De primeras, parece evidente que aquí no hay nada que celebrar. Saludos a la bandera, gestos, ritos y mascaradas televisivas en la esfera de la alta política. Hace rato que se revelan huecos carentes de sentido, incluso obscenos. Los lazos, irreconciliablemente rotos, que ataban a esa política y al pueblo; la feliz promesa de un país encarrilado en la senda del futuro, sin fricciones o antagonismos; no sólo terminó por desvanecerse en el aire, sino que se reveló también como la ficción suprema, cuya matriz acaso era un arcoíris y la palabra NO. Para la transición, en efecto, la patria fue algo así como un tren pujante en el que todos caíamos: íbamos hacia adelante, como emprendedores y jaguares de la historia. Todo era posible; era cosa de trabajar duro, de no hablar muy alto, de respetar los consensos y cumplir el rol fijado, agradeciendo el país que nos legaban tras varias décadas de horror.
Pero esa fábula a estas alturas hiede a desgaste y podredumbre. Pensemos en el espectáculo de los últimos meses: la patraña constituyente, la pornográfica colonización del gran capital a la política, el estado deplorable de una CUT que humilla su historia, los estrepitosos récords de las encuestas políticas, la infamia de un sistema previsional que es igualado a un Mercedes Benz, el terrible cementerio en las costas chilotas. Y por supuesto, etcétera: sabemos que la lista de afrentas puede correr y correr como los tickets de espera en el banco y la carnicería. Y si bien toda esa lista nos tiene algo curados de espanto, es septiembre, y nosotros, cómo no, anticucho en mano, soplando el carbón, aliñando tomates con cebolla o en medio de las infartantes colas de botillería, olvidamos un poco esa sumatoria de agravios, olvidamos un poco la bronca y nos abocamos a lo que corresponde: celebrar. Pero, ¿qué exactamente?
Decía el viejo Bajtin que la potencia carnavalesca se caracterizaba por la transgresión, por la dislocación de los límites sociales y por la manera en que las identidades se diluían. El servidor podía así ser servido por el amo, las diferencias de clase desaparecían, todo se entremezclaba en un torbellino colectivo que desmantelaba por un rato las arquitecturas del poder que rigen a las sociedades. Pero, ¿hay algo de eso ahora? ¿Son así estos días dieciocheros? Sabemos que no. Más parecido a un clonazepam masivo o a un recreo en el campo de concentración, acá la juerga dieciochera desagua los bolsillos, las tarjetas de crédito y, sobre todo, pone a nuestros cuerpos en actitud de resistencia. Sin transgresión posible y mareados de chovinismos nacionalistas, tras las fiestas, aparte de toneladas de basura, todo queda en su lugar. Y acaso peor que antes. La bandera es, naturalmente, un calmante.

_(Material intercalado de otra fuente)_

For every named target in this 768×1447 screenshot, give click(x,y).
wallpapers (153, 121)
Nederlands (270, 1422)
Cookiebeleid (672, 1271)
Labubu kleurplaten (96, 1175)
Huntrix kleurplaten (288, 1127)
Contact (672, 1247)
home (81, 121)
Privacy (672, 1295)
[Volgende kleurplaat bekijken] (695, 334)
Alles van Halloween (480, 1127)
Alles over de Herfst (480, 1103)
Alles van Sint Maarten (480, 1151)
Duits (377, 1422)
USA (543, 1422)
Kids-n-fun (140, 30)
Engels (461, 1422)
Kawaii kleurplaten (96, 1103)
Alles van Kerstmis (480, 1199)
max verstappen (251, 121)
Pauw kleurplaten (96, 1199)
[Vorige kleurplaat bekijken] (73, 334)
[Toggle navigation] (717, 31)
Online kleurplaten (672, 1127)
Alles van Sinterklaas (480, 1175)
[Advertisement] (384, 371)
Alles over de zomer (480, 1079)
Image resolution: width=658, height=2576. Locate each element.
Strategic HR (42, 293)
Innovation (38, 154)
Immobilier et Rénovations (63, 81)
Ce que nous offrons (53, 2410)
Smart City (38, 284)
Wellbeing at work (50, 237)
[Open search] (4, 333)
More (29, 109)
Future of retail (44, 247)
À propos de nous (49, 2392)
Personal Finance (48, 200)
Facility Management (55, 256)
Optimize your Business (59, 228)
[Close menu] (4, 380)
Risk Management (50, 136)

La pregunta que nos queda es entonces distinguir si hay o no lugar para esa subversión carnavalesca. Pues si bien nos borramos y avivamos un poco bailando una música –entre Huasos Quincheros, pachanga y reggaetón–, lo cierto es que esa música la pone el patrón, y el status quo se afianza y perpetúa. Nos cambian los payasos, pero el circo sigue.
En este escenario, urge pensar dónde cabe nuestro carnaval, el de la otra patria, si aún fuera posible. Hablamos del carnaval de los que desde abajo resisten y se liberan, protegiéndose en solidaridad plebeya mientras se afilan puñales contra los opresores. El festejo de esa patria que se apiña siempre ante lo adverso, y que acoge necesariamente a los hermanos migrantes, hijos también de esta patria más grande, más compleja: una que politiza y se politiza sin caer en la borrachera hipnótica de los nacionalismos. Porque “odiar a la patria ajena es provocar el odio para nuestra patria”, decía, otra vez, Recabarren. Y remataba: “Yo no quiero que nadie odie mi patria, por eso amo las patrias de todos”.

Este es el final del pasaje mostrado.